Exercise brief -> Arrange every line of the material below as a Markdown table with two columns, Row and Line. Number the rows in order and leave out blank lines.

Saved data entries
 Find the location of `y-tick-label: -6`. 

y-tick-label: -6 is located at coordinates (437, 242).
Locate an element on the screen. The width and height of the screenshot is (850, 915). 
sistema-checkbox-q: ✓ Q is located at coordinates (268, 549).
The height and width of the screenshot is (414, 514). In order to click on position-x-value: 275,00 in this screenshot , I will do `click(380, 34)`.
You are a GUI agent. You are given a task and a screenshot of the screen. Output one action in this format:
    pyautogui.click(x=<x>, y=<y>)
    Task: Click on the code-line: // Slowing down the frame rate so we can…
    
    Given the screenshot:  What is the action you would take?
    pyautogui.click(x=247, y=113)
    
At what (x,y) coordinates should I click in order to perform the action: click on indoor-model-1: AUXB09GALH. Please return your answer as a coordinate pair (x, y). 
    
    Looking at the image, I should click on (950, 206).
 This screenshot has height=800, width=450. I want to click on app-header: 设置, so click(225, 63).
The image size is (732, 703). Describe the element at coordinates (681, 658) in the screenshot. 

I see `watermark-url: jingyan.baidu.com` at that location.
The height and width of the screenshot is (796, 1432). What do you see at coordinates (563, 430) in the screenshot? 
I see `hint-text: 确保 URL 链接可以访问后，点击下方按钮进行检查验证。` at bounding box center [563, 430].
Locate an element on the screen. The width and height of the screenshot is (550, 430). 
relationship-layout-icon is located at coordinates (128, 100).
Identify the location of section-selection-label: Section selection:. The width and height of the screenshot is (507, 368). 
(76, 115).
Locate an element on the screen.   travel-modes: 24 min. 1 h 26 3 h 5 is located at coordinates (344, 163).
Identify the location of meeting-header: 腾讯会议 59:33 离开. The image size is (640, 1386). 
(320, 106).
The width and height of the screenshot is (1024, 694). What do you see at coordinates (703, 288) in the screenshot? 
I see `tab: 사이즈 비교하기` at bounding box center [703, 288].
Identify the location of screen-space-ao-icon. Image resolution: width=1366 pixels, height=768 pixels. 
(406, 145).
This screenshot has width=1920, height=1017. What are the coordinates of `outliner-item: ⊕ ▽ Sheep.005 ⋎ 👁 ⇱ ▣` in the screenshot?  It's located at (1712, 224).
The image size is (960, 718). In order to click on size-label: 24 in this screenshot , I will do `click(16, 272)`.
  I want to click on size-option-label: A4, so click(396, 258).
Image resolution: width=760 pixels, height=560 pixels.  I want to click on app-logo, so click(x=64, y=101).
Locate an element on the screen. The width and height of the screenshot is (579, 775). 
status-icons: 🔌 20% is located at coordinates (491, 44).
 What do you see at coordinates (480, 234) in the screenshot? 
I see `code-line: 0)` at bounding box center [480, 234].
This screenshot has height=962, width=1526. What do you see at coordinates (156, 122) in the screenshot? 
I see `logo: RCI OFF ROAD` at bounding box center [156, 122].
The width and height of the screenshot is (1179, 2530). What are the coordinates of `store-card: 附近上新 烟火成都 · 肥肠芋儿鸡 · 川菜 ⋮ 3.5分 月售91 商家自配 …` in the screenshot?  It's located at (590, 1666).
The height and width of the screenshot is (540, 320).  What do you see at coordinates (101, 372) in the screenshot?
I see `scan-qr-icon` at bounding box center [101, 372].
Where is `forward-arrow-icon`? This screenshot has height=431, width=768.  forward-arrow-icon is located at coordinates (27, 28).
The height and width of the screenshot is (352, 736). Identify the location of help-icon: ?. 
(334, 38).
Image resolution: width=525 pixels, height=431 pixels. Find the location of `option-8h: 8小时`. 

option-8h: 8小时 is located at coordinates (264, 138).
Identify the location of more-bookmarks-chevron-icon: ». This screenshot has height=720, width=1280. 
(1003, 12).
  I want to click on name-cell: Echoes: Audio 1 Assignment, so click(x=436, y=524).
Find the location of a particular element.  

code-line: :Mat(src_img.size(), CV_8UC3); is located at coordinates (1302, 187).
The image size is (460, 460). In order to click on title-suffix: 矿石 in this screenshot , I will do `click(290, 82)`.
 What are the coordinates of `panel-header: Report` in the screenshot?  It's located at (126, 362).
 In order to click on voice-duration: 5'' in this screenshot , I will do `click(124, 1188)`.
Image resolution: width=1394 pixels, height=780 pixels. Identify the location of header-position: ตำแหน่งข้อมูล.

Response to the exercise ->
| Row | Line |
|---|---|
| 1 |  Find the location of `y-tick-label: -6`.  |
| 2 | y-tick-label: -6 is located at coordinates (437, 242). |
| 3 | Locate an element on the screen. The width and height of the screenshot is (850, 915).  |
| 4 | sistema-checkbox-q: ✓ Q is located at coordinates (268, 549). |
| 5 | The height and width of the screenshot is (414, 514). In order to click on position-x-value: 275,00 in this screenshot , I will do `click(380, 34)`. |
| 6 | You are a GUI agent. You are given a task and a screenshot of the screen. Output one action in this format: |
| 7 |     pyautogui.click(x=<x>, y=<y>) |
| 8 |     Task: Click on the code-line: // Slowing down the frame rate so we can… |
| 9 |     Given the screenshot:  What is the action you would take? |
| 10 |     pyautogui.click(x=247, y=113) |
| 11 | At what (x,y) coordinates should I click in order to perform the action: click on indoor-model-1: AUXB09GALH. Please return your answer as a coordinate pair (x, y).  |
| 12 |     Looking at the image, I should click on (950, 206). |
| 13 |  This screenshot has height=800, width=450. I want to click on app-header: 设置, so click(225, 63). |
| 14 | The image size is (732, 703). Describe the element at coordinates (681, 658) in the screenshot.  |
| 15 | I see `watermark-url: jingyan.baidu.com` at that location. |
| 16 | The height and width of the screenshot is (796, 1432). What do you see at coordinates (563, 430) in the screenshot?  |
| 17 | I see `hint-text: 确保 URL 链接可以访问后，点击下方按钮进行检查验证。` at bounding box center [563, 430]. |
| 18 | Locate an element on the screen. The width and height of the screenshot is (550, 430).  |
| 19 | relationship-layout-icon is located at coordinates (128, 100). |
| 20 | Identify the location of section-selection-label: Section selection:. The width and height of the screenshot is (507, 368).  |
| 21 | (76, 115). |
| 22 | Locate an element on the screen.   travel-modes: 24 min. 1 h 26 3 h 5 is located at coordinates (344, 163). |
| 23 | Identify the location of meeting-header: 腾讯会议 59:33 离开. The image size is (640, 1386).  |
| 24 | (320, 106). |
| 25 | The width and height of the screenshot is (1024, 694). What do you see at coordinates (703, 288) in the screenshot?  |
| 26 | I see `tab: 사이즈 비교하기` at bounding box center [703, 288]. |
| 27 | Identify the location of screen-space-ao-icon. Image resolution: width=1366 pixels, height=768 pixels.  |
| 28 | (406, 145). |
| 29 | This screenshot has width=1920, height=1017. What are the coordinates of `outliner-item: ⊕ ▽ Sheep.005 ⋎ 👁 ⇱ ▣` in the screenshot?  It's located at (1712, 224). |
| 30 | The image size is (960, 718). In order to click on size-label: 24 in this screenshot , I will do `click(16, 272)`. |
| 31 |   I want to click on size-option-label: A4, so click(396, 258). |
| 32 | Image resolution: width=760 pixels, height=560 pixels.  I want to click on app-logo, so click(x=64, y=101). |
| 33 | Locate an element on the screen. The width and height of the screenshot is (579, 775).  |
| 34 | status-icons: 🔌 20% is located at coordinates (491, 44). |
| 35 |  What do you see at coordinates (480, 234) in the screenshot?  |
| 36 | I see `code-line: 0)` at bounding box center [480, 234]. |
| 37 | This screenshot has height=962, width=1526. What do you see at coordinates (156, 122) in the screenshot?  |
| 38 | I see `logo: RCI OFF ROAD` at bounding box center [156, 122]. |
| 39 | The width and height of the screenshot is (1179, 2530). What are the coordinates of `store-card: 附近上新 烟火成都 · 肥肠芋儿鸡 · 川菜 ⋮ 3.5分 月售91 商家自配 …` in the screenshot?  It's located at (590, 1666). |
| 40 | The height and width of the screenshot is (540, 320).  What do you see at coordinates (101, 372) in the screenshot? |
| 41 | I see `scan-qr-icon` at bounding box center [101, 372]. |
| 42 | Where is `forward-arrow-icon`? This screenshot has height=431, width=768.  forward-arrow-icon is located at coordinates (27, 28). |
| 43 | The height and width of the screenshot is (352, 736). Identify the location of help-icon: ?.  |
| 44 | (334, 38). |
| 45 | Image resolution: width=525 pixels, height=431 pixels. Find the location of `option-8h: 8小时`.  |
| 46 | option-8h: 8小时 is located at coordinates (264, 138). |
| 47 | Identify the location of more-bookmarks-chevron-icon: ». This screenshot has height=720, width=1280.  |
| 48 | (1003, 12). |
| 49 |   I want to click on name-cell: Echoes: Audio 1 Assignment, so click(x=436, y=524). |
| 50 | Find the location of a particular element.   |
| 51 | code-line: :Mat(src_img.size(), CV_8UC3); is located at coordinates (1302, 187). |
| 52 | The image size is (460, 460). In order to click on title-suffix: 矿石 in this screenshot , I will do `click(290, 82)`. |
| 53 |  What are the coordinates of `panel-header: Report` in the screenshot?  It's located at (126, 362). |
| 54 |  In order to click on voice-duration: 5'' in this screenshot , I will do `click(124, 1188)`. |
| 55 | Image resolution: width=1394 pixels, height=780 pixels. Identify the location of header-position: ตำแหน่งข้อมูล. |